### The task
Please return the whole listing word for word.
=-=-=
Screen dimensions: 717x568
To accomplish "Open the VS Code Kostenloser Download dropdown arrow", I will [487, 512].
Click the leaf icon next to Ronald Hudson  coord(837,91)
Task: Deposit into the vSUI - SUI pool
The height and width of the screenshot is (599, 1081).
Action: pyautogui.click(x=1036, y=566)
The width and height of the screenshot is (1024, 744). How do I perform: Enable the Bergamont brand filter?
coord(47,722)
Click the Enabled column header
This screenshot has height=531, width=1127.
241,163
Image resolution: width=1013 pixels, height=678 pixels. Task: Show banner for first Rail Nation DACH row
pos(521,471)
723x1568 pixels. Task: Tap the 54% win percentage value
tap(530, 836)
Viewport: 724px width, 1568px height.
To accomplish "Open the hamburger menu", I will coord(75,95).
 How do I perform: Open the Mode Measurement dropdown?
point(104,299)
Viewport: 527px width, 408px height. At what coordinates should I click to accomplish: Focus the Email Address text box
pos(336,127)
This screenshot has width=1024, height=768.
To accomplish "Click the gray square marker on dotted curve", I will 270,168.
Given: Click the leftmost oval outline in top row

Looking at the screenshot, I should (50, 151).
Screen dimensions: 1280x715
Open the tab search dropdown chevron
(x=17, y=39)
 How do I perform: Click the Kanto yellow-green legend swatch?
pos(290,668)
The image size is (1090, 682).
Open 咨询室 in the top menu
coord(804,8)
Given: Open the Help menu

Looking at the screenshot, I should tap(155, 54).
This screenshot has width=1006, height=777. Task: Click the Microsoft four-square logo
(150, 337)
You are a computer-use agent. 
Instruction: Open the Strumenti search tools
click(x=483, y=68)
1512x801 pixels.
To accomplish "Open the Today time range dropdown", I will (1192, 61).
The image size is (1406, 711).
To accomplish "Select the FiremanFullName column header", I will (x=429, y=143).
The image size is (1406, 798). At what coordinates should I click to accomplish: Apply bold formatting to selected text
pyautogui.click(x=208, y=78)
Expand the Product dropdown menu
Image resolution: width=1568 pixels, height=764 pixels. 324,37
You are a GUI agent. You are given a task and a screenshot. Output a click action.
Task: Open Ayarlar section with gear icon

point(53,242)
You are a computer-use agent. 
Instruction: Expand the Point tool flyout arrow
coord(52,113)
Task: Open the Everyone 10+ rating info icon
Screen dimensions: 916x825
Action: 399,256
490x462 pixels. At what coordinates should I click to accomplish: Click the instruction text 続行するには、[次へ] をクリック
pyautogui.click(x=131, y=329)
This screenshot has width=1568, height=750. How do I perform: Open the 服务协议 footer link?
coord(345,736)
=-=-=
### Answer to this task
Screen dimensions: 717x568
To accomplish "Open the VS Code Kostenloser Download dropdown arrow", I will [487, 512].
Click the leaf icon next to Ronald Hudson  coord(837,91)
Task: Deposit into the vSUI - SUI pool
The height and width of the screenshot is (599, 1081).
Action: pyautogui.click(x=1036, y=566)
The width and height of the screenshot is (1024, 744). How do I perform: Enable the Bergamont brand filter?
coord(47,722)
Click the Enabled column header
This screenshot has height=531, width=1127.
241,163
Image resolution: width=1013 pixels, height=678 pixels. Task: Show banner for first Rail Nation DACH row
pos(521,471)
723x1568 pixels. Task: Tap the 54% win percentage value
tap(530, 836)
Viewport: 724px width, 1568px height.
To accomplish "Open the hamburger menu", I will coord(75,95).
 How do I perform: Open the Mode Measurement dropdown?
point(104,299)
Viewport: 527px width, 408px height. At what coordinates should I click to accomplish: Focus the Email Address text box
pos(336,127)
This screenshot has width=1024, height=768.
To accomplish "Click the gray square marker on dotted curve", I will 270,168.
Given: Click the leftmost oval outline in top row

Looking at the screenshot, I should (50, 151).
Screen dimensions: 1280x715
Open the tab search dropdown chevron
(x=17, y=39)
 How do I perform: Click the Kanto yellow-green legend swatch?
pos(290,668)
The image size is (1090, 682).
Open 咨询室 in the top menu
coord(804,8)
Given: Open the Help menu

Looking at the screenshot, I should tap(155, 54).
This screenshot has width=1006, height=777. Task: Click the Microsoft four-square logo
(150, 337)
You are a computer-use agent. 
Instruction: Open the Strumenti search tools
click(x=483, y=68)
1512x801 pixels.
To accomplish "Open the Today time range dropdown", I will (1192, 61).
The image size is (1406, 711).
To accomplish "Select the FiremanFullName column header", I will (x=429, y=143).
The image size is (1406, 798). At what coordinates should I click to accomplish: Apply bold formatting to selected text
pyautogui.click(x=208, y=78)
Expand the Product dropdown menu
Image resolution: width=1568 pixels, height=764 pixels. 324,37
You are a GUI agent. You are given a task and a screenshot. Output a click action.
Task: Open Ayarlar section with gear icon

point(53,242)
You are a computer-use agent. 
Instruction: Expand the Point tool flyout arrow
coord(52,113)
Task: Open the Everyone 10+ rating info icon
Screen dimensions: 916x825
Action: 399,256
490x462 pixels. At what coordinates should I click to accomplish: Click the instruction text 続行するには、[次へ] をクリック
pyautogui.click(x=131, y=329)
This screenshot has width=1568, height=750. How do I perform: Open the 服务协议 footer link?
coord(345,736)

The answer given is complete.